A selection from the consulting room:

“Living in my family is like living in a collapsed tent.”

“Six years later, her glasses are still on the bedside table.”

A woman, with a beautifully wrought crab brooch hanging on her jersey in the place where her breast used to be: “I’ll tell you what I want for Christmas- I want my health for Christmas.”

“I just remember being airborne, knocking him down and the freedom I felt pummeling him. It never occurred to me that Freddy would be teased about being defended by his sister.”

“No one knows how to talk to me, but it’s not like my cancer metastasized to my personality.”

“I see knowledge about me as power that can be used against me”

“That man has cried more for that car in the last 2 weeks, than he ever has about my cancer.”

Man awaiting scan results to determine if his cancer has returned: “I am Schrödinger’s cancer cat, I am alive and dead.”

“My husband and I are like two animals scrambling over each other to get out of a hole”

“In my dream my mother tied my leg to hers and she planned to jump off the boat, so why wouldn’t I jump first?

“I feel like a turtle without its shell.”

“She’s the glue that holds this family apart.”

“I just want someone to hold me in mind”

“You know I still set him a place at the table…..yesterday, as I lit the candle I realized it was the anniversary of his cremation.”
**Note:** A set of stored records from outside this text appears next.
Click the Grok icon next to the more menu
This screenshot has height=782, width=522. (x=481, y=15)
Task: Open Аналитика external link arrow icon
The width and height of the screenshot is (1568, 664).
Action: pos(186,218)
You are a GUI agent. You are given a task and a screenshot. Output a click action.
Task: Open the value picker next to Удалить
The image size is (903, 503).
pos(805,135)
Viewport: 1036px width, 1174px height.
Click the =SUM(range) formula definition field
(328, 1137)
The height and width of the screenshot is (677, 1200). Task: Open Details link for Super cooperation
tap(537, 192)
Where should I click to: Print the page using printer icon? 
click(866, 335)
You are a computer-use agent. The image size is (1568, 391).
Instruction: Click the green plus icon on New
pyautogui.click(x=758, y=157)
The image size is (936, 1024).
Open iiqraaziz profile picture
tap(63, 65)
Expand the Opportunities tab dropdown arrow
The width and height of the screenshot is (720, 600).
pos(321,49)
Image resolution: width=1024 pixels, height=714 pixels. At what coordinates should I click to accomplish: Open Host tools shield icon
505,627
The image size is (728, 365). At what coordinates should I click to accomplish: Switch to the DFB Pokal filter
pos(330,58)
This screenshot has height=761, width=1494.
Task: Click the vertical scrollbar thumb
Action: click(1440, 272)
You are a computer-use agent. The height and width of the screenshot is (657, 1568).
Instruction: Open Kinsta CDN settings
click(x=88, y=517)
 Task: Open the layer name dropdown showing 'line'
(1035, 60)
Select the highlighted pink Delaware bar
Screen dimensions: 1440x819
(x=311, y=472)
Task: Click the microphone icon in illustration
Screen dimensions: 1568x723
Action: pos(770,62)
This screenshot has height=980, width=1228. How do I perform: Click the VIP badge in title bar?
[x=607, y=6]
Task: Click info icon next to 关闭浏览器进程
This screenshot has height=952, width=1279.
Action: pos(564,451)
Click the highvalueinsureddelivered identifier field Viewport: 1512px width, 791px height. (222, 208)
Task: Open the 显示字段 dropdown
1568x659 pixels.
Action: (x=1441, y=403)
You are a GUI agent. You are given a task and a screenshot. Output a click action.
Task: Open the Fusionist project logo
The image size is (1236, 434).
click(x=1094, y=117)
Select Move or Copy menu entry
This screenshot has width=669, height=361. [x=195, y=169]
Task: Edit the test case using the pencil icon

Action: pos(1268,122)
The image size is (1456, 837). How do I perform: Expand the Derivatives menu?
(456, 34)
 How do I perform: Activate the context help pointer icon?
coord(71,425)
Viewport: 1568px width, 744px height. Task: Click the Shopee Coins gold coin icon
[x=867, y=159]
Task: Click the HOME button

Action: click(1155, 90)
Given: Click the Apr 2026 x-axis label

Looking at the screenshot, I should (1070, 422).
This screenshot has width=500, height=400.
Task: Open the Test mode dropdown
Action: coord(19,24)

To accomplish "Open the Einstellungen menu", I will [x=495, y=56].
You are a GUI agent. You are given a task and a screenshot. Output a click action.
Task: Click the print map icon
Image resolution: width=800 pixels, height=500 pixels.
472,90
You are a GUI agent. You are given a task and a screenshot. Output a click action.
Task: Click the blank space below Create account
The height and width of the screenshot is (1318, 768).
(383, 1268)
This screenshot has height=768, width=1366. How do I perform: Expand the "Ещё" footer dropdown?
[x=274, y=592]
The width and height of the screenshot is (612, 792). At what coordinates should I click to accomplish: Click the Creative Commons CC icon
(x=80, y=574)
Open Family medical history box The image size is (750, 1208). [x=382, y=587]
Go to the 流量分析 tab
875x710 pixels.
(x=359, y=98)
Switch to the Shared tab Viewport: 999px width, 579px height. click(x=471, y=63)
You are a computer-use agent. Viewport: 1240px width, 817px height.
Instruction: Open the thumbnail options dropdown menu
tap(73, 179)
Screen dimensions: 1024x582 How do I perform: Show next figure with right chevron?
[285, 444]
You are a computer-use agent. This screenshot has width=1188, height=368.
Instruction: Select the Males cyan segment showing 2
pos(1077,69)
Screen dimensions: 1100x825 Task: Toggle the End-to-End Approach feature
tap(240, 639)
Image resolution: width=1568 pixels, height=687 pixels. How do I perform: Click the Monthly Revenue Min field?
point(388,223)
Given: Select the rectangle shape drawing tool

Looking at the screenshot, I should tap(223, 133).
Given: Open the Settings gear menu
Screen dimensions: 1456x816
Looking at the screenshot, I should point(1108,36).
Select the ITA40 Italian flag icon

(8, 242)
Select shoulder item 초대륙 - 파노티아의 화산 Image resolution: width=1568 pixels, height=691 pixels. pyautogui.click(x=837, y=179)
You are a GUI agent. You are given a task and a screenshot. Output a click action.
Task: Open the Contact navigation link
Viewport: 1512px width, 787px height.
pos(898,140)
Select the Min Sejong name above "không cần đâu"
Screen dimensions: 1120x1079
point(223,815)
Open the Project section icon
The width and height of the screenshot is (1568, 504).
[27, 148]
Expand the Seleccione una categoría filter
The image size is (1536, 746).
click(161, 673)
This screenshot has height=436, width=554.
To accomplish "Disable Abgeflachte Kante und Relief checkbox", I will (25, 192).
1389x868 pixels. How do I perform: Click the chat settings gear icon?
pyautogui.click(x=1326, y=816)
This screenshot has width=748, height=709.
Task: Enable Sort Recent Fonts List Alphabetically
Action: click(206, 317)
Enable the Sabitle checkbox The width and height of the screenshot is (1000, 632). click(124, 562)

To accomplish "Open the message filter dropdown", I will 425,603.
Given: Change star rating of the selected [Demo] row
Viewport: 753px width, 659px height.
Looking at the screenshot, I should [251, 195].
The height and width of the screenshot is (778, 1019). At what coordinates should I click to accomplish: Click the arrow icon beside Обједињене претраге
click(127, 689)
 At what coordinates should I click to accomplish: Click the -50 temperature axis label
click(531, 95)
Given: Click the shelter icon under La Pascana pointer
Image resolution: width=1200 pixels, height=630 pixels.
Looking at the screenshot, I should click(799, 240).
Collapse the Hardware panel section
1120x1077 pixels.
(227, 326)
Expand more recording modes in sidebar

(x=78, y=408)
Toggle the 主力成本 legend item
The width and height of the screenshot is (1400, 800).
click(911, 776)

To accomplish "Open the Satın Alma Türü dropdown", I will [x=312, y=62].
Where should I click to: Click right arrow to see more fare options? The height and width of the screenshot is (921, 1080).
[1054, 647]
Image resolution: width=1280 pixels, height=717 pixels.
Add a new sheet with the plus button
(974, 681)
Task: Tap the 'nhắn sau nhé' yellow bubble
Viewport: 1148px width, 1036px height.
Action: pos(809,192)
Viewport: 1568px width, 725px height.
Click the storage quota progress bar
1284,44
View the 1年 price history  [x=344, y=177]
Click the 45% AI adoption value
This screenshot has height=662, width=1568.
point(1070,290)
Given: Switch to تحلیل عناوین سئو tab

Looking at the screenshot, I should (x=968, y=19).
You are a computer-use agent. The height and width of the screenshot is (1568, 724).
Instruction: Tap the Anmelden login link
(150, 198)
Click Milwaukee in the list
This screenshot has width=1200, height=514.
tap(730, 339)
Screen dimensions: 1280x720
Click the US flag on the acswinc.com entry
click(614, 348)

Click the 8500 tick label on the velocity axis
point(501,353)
“I didn’t know how to tie my shoelaces. If I tied knots I couldn’t get my shoes off and on at gym class, and the teacher scolded me in front of everyone. My brothers and sisters wouldn’t help, so I had to ask Mum. But if I woke her she hit me. At least that was in private.
So I had to go upstairs, every day, and wake her. I remember climbing those stairs, looking down at each individual step. Even now, if I have to tie a lace or rope in public, I break into a sweat.”
These moments are like miniatures, those paintings that – although tiny in size – hit hard. They may make you peer closer, maybe smile, maybe frown, maybe they clang somehow on your sensibilities. But the intricate detail crammed into that little space stays with you, and somehow the smallness of it conveys more feeling than a larger canvas would.

In the brevity is a distillation of the essence of a life.